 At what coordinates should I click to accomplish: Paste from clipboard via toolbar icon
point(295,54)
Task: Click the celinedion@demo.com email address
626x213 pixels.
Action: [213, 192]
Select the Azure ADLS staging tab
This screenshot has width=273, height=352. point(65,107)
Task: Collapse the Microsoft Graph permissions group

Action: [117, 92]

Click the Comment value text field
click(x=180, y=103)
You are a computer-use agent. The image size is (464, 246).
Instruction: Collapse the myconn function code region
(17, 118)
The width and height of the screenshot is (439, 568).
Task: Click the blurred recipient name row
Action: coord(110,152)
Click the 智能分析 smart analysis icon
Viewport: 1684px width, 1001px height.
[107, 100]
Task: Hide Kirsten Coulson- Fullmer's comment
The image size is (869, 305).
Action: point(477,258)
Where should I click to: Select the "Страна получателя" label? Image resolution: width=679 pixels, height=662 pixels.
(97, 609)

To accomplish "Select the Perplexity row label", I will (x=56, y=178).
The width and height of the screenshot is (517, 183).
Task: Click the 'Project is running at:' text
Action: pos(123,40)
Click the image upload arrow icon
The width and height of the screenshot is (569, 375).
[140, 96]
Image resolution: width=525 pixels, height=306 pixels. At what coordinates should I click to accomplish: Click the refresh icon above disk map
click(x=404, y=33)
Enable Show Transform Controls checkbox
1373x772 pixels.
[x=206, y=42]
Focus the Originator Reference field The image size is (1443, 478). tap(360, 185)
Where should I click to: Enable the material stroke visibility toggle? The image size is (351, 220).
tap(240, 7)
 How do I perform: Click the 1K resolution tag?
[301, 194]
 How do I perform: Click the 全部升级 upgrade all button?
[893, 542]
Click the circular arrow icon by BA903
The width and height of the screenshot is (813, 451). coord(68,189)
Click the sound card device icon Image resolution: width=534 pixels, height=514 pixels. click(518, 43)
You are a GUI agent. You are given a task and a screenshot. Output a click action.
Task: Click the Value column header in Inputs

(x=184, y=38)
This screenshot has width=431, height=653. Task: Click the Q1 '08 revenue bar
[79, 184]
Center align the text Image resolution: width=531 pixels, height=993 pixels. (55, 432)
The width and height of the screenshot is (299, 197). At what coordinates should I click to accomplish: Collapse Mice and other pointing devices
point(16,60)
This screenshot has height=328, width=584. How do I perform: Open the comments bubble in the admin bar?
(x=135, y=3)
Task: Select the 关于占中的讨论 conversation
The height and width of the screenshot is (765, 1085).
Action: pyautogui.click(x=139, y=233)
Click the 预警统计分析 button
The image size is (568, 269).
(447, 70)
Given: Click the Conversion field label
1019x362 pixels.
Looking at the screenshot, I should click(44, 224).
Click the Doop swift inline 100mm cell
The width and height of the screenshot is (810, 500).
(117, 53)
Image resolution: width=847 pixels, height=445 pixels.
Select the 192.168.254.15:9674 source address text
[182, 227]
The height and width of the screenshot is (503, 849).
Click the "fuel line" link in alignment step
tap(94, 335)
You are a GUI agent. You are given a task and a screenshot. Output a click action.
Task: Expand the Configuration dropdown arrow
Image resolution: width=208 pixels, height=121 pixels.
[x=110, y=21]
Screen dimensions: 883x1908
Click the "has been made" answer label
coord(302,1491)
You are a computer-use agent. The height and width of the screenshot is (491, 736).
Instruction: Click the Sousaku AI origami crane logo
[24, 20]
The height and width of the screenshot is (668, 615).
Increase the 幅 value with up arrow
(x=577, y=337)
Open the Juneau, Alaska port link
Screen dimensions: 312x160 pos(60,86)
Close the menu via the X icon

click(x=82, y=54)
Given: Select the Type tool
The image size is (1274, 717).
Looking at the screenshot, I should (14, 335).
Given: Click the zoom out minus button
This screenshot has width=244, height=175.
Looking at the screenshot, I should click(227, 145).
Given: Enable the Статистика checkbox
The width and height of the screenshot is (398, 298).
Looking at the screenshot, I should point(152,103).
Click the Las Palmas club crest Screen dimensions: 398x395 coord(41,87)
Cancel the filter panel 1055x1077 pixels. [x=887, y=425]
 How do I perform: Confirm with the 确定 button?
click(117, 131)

——————————

▶ Work request
Transcribe the records above exactly, beginning at the line that contains "The height and width of the screenshot is (503, 849)." and ending with the line that contains "Cancel the filter", both included, and nothing else.

▶ Response to this exercise
The height and width of the screenshot is (503, 849).
Click the "fuel line" link in alignment step
tap(94, 335)
You are a GUI agent. You are given a task and a screenshot. Output a click action.
Task: Expand the Configuration dropdown arrow
Image resolution: width=208 pixels, height=121 pixels.
[x=110, y=21]
Screen dimensions: 883x1908
Click the "has been made" answer label
coord(302,1491)
You are a computer-use agent. The height and width of the screenshot is (491, 736).
Instruction: Click the Sousaku AI origami crane logo
[24, 20]
The height and width of the screenshot is (668, 615).
Increase the 幅 value with up arrow
(x=577, y=337)
Open the Juneau, Alaska port link
Screen dimensions: 312x160 pos(60,86)
Close the menu via the X icon

click(x=82, y=54)
Given: Select the Type tool
The image size is (1274, 717).
Looking at the screenshot, I should (14, 335).
Given: Click the zoom out minus button
This screenshot has width=244, height=175.
Looking at the screenshot, I should click(227, 145).
Given: Enable the Статистика checkbox
The width and height of the screenshot is (398, 298).
Looking at the screenshot, I should point(152,103).
Click the Las Palmas club crest Screen dimensions: 398x395 coord(41,87)
Cancel the filter panel 1055x1077 pixels. [x=887, y=425]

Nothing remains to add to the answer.